El hikikomori[1]
Por Efraim Castillo
Soy un hikikomori; soy un ser recluido, un sujeto aprisionado por circunstancias ajenas a mí mismo en un país manejado por inteligencias cuyas apetencias desbordan ciertos límites e improvisan actos y sentencias. Soy un hikikomori desde que el coronavirus comenzó a causar estragos y la Organización Mundial de la Salud (OMS) declaró como pandemia la Covid-19, empujando al gobierno de Danilo Medina a recomendar quedarnos en casa, amparado en un Estado de emergencia autorizado por la Resolución 62-20 y el Decreto 132-20 —de la misma fecha—, los cuales se fueron enlazando consecutivamente a otros tras asumir la administración del Estado el llamado gobierno del cambio, liderado por Luis Abinader.
Y aquí estoy, confinado como un hikikomori de ochenta años que busca un espacio para reconciliar su vida con la cercana muerte. Por eso, soy un ente cosificado, comprimido a vivir arrinconado; soy una esencia manipulada; un ser invisibilizado; un alguien disimulado por toques de queda y medidas medalaganarias.

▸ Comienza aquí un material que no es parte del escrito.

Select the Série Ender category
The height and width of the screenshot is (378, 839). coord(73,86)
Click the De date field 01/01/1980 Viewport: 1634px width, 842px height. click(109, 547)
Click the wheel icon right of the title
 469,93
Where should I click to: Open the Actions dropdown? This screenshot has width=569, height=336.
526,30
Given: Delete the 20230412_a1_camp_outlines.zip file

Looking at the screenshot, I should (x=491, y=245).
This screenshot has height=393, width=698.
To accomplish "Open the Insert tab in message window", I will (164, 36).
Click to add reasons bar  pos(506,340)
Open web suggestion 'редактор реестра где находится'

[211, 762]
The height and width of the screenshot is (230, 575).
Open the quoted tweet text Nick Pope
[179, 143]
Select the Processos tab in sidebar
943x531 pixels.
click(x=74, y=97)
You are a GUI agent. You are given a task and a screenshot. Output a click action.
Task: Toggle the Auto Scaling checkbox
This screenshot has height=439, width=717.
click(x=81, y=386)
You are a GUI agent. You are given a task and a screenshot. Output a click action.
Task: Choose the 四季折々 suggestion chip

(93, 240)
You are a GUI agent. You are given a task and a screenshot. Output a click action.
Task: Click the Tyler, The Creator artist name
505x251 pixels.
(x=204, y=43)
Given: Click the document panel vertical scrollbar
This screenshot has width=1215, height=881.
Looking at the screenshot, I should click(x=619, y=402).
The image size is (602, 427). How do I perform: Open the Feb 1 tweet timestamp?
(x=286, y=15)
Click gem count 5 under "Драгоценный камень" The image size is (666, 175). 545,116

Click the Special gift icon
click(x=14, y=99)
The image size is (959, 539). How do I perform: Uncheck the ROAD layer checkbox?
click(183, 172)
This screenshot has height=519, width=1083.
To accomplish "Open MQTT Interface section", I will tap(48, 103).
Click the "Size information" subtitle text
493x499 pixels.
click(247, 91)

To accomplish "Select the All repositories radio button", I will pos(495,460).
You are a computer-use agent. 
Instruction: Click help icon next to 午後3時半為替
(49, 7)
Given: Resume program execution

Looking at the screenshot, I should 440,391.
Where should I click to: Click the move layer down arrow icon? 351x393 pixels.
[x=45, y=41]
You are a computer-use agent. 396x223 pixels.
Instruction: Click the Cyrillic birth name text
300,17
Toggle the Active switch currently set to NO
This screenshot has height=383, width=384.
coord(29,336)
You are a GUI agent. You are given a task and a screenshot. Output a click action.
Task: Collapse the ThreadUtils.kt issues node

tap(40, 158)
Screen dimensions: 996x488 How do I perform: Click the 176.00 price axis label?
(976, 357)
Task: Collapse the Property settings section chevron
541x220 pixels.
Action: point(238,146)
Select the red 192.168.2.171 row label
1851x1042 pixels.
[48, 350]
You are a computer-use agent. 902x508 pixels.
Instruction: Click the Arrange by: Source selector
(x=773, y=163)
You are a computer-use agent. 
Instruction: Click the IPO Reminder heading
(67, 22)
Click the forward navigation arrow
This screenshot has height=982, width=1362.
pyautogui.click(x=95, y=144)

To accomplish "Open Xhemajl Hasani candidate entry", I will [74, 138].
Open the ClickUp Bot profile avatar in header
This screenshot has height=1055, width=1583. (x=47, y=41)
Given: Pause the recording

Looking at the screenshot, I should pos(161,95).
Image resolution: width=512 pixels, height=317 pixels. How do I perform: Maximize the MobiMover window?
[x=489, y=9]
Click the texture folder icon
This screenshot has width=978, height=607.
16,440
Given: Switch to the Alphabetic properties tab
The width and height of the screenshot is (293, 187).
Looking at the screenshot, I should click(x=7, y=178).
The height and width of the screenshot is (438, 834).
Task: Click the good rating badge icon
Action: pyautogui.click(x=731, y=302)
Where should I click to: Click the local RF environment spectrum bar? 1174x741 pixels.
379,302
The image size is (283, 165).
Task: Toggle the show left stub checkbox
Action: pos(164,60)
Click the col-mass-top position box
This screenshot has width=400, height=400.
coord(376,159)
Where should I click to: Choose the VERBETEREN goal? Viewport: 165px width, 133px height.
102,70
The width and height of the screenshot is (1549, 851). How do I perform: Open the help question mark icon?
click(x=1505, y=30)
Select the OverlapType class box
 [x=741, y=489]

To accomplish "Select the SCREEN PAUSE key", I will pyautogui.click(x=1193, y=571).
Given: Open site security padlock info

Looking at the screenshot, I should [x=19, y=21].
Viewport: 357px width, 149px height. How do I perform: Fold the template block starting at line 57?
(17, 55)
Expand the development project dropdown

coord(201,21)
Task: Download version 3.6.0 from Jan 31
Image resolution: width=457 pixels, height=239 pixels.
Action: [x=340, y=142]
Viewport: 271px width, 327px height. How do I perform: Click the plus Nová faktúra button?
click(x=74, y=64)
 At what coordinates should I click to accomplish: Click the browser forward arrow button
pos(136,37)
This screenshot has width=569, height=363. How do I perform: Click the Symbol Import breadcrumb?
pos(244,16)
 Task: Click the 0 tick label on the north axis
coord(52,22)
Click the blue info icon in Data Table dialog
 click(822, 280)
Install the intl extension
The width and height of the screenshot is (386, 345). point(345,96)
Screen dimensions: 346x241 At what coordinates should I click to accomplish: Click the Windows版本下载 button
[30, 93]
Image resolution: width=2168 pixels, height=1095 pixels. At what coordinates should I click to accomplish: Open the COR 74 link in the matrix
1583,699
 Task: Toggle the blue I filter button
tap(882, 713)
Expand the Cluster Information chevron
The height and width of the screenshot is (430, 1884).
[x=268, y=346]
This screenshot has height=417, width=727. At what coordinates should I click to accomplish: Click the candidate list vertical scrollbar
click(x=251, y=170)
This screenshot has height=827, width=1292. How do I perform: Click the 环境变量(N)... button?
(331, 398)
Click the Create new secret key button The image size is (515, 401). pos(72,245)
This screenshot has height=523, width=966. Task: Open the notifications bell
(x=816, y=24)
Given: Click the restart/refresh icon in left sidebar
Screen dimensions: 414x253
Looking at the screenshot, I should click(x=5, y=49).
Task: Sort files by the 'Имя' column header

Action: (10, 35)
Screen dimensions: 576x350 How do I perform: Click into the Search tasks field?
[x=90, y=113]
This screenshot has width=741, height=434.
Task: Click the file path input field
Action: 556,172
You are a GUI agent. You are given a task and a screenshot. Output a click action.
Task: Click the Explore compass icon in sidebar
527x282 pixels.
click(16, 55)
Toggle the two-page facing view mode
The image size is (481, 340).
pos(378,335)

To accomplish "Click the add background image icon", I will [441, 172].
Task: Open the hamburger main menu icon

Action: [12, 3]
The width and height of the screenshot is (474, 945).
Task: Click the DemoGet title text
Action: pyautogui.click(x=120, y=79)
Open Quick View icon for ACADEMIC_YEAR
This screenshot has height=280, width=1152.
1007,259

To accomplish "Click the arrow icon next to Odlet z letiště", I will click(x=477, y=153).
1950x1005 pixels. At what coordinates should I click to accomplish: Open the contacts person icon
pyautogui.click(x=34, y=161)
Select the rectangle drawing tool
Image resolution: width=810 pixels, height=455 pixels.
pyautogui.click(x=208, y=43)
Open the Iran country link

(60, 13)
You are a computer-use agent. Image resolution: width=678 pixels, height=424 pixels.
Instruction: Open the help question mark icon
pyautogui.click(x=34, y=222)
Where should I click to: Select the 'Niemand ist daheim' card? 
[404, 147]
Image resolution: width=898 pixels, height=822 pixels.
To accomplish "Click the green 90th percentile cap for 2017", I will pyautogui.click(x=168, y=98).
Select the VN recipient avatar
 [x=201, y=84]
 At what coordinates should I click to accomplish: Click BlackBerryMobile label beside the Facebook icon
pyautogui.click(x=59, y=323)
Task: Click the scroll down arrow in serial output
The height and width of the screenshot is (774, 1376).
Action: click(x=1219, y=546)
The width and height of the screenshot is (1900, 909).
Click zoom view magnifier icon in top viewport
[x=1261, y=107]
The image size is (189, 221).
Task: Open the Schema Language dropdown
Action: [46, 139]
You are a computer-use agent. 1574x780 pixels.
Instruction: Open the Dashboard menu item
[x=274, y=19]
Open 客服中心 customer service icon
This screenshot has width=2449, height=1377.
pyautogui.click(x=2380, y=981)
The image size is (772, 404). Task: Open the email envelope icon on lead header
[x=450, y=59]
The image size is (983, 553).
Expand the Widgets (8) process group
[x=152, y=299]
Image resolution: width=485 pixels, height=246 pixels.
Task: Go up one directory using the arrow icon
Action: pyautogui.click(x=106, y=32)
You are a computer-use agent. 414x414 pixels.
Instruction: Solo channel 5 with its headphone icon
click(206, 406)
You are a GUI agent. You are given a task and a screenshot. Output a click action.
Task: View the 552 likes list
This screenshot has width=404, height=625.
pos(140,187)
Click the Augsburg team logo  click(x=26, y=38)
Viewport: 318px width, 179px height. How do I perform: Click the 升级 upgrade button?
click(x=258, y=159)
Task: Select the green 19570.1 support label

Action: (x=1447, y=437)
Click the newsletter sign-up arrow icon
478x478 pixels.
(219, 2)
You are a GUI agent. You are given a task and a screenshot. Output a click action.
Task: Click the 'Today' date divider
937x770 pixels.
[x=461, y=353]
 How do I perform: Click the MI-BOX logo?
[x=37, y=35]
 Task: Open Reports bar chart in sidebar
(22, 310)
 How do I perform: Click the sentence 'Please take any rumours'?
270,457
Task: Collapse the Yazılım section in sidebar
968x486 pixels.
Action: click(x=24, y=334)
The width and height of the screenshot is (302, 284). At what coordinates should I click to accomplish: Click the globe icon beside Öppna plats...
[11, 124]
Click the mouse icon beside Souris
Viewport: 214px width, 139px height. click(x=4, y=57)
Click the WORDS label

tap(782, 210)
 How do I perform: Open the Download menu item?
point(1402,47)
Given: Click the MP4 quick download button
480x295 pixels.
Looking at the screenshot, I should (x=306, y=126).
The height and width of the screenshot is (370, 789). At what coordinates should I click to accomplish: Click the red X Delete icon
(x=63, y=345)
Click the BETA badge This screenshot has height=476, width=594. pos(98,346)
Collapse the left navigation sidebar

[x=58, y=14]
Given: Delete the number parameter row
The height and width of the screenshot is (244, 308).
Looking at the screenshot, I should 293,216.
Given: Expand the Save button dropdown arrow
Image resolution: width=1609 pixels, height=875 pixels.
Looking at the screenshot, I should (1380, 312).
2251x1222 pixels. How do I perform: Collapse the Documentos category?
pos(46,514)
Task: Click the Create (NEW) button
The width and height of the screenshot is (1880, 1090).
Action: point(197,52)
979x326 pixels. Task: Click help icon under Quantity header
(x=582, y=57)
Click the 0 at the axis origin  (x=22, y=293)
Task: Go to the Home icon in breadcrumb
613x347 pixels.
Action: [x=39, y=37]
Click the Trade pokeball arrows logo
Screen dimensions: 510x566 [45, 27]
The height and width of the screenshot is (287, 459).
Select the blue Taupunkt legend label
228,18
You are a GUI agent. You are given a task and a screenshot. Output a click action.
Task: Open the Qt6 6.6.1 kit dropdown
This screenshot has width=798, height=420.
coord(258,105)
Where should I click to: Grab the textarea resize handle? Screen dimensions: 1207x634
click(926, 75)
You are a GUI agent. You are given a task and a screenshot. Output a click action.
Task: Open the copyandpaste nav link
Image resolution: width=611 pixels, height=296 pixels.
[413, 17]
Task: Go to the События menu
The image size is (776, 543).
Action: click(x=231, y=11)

Soy un hikikomori involuntario, un desafortunado amante de lo social que busca con afán la otredad, la consolación alojada en la multitud, en la multi-semblanza, en la repetición humana que provoca el eco. Soy, ¿para qué negarlo?, la síntesis de centurias de fugas, tormentas y primaveras; soy un callejero atrapado por unos decretos emitidos a-lo-que-coja-mi-bon que impiden a mis ojos observar el atardecer sobre el mar y la alborada tras las estrellas. Soy un hikikomori sin agorafobia, sin miedo a la agitada turba, al gentío que se mueve en el hormiguero del tiempo; soy un espantapájaros atrapado en el silencio de la reclusión inclemente, servida a golpe de propaganda y dolor; soy la sombra de un decreto, la farfolla del estupor, un despojo de iracundia.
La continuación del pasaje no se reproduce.